Stored items
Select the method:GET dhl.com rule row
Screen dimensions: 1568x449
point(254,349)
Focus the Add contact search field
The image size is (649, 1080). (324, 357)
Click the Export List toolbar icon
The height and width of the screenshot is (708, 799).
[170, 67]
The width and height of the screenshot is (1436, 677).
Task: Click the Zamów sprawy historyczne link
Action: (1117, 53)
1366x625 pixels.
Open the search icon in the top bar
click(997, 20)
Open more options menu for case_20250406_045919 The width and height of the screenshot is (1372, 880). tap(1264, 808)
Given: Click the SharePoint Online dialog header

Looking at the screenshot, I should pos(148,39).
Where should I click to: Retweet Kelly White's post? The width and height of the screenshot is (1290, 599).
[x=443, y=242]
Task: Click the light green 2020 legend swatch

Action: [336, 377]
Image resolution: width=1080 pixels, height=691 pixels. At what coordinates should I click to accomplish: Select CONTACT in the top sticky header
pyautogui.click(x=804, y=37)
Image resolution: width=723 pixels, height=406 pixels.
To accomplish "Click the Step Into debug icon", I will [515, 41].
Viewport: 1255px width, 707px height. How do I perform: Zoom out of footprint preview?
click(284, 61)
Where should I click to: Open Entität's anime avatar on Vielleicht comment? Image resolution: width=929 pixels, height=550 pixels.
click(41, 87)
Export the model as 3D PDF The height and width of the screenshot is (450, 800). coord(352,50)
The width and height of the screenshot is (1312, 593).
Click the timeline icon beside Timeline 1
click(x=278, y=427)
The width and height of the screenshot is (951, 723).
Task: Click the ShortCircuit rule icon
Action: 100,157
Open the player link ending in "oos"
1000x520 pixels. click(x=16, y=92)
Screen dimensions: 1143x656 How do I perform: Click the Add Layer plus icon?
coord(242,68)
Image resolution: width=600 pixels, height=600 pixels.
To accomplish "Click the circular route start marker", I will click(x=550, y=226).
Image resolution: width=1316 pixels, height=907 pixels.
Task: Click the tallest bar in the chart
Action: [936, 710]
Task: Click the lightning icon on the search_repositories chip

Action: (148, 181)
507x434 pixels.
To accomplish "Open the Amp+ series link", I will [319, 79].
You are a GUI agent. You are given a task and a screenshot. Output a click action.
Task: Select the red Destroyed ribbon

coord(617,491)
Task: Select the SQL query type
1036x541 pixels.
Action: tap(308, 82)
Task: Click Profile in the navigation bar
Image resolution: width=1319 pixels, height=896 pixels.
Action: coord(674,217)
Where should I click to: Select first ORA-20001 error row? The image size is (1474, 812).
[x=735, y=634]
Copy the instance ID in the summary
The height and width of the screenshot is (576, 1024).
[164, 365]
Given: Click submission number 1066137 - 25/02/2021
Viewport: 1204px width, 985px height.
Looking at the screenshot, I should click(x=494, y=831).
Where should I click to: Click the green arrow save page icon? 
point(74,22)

WRITTEN PROBLEM
Write out every line of the data above as a JSON list of strings, with one string for each line and blank lines left out.

THE SOLUTION
[
  "Select the method:GET dhl.com rule row",
  "Screen dimensions: 1568x449",
  "point(254,349)",
  "Focus the Add contact search field",
  "The image size is (649, 1080). (324, 357)",
  "Click the Export List toolbar icon",
  "The height and width of the screenshot is (708, 799).",
  "[170, 67]",
  "The width and height of the screenshot is (1436, 677).",
  "Task: Click the Zamów sprawy historyczne link",
  "Action: (1117, 53)",
  "1366x625 pixels.",
  "Open the search icon in the top bar",
  "click(997, 20)",
  "Open more options menu for case_20250406_045919 The width and height of the screenshot is (1372, 880). tap(1264, 808)",
  "Given: Click the SharePoint Online dialog header",
  "Looking at the screenshot, I should pos(148,39).",
  "Where should I click to: Retweet Kelly White's post? The width and height of the screenshot is (1290, 599).",
  "[x=443, y=242]",
  "Task: Click the light green 2020 legend swatch",
  "Action: [336, 377]",
  "Image resolution: width=1080 pixels, height=691 pixels. At what coordinates should I click to accomplish: Select CONTACT in the top sticky header",
  "pyautogui.click(x=804, y=37)",
  "Image resolution: width=723 pixels, height=406 pixels.",
  "To accomplish \"Click the Step Into debug icon\", I will [515, 41].",
  "Viewport: 1255px width, 707px height. How do I perform: Zoom out of footprint preview?",
  "click(284, 61)",
  "Where should I click to: Open Entität's anime avatar on Vielleicht comment? Image resolution: width=929 pixels, height=550 pixels.",
  "click(41, 87)",
  "Export the model as 3D PDF The height and width of the screenshot is (450, 800). coord(352,50)",
  "The width and height of the screenshot is (1312, 593).",
  "Click the timeline icon beside Timeline 1",
  "click(x=278, y=427)",
  "The width and height of the screenshot is (951, 723).",
  "Task: Click the ShortCircuit rule icon",
  "Action: 100,157",
  "Open the player link ending in \"oos\"",
  "1000x520 pixels. click(x=16, y=92)",
  "Screen dimensions: 1143x656 How do I perform: Click the Add Layer plus icon?",
  "coord(242,68)",
  "Image resolution: width=600 pixels, height=600 pixels.",
  "To accomplish \"Click the circular route start marker\", I will click(x=550, y=226).",
  "Image resolution: width=1316 pixels, height=907 pixels.",
  "Task: Click the tallest bar in the chart",
  "Action: [936, 710]",
  "Task: Click the lightning icon on the search_repositories chip",
  "Action: (148, 181)",
  "507x434 pixels.",
  "To accomplish \"Open the Amp+ series link\", I will [319, 79].",
  "You are a GUI agent. You are given a task and a screenshot. Output a click action.",
  "Task: Select the red Destroyed ribbon",
  "coord(617,491)",
  "Task: Select the SQL query type",
  "1036x541 pixels.",
  "Action: tap(308, 82)",
  "Task: Click Profile in the navigation bar",
  "Image resolution: width=1319 pixels, height=896 pixels.",
  "Action: coord(674,217)",
  "Where should I click to: Select first ORA-20001 error row? The image size is (1474, 812).",
  "[x=735, y=634]",
  "Copy the instance ID in the summary",
  "The height and width of the screenshot is (576, 1024).",
  "[164, 365]",
  "Given: Click submission number 1066137 - 25/02/2021",
  "Viewport: 1204px width, 985px height.",
  "Looking at the screenshot, I should click(x=494, y=831).",
  "Where should I click to: Click the green arrow save page icon? ",
  "point(74,22)"
]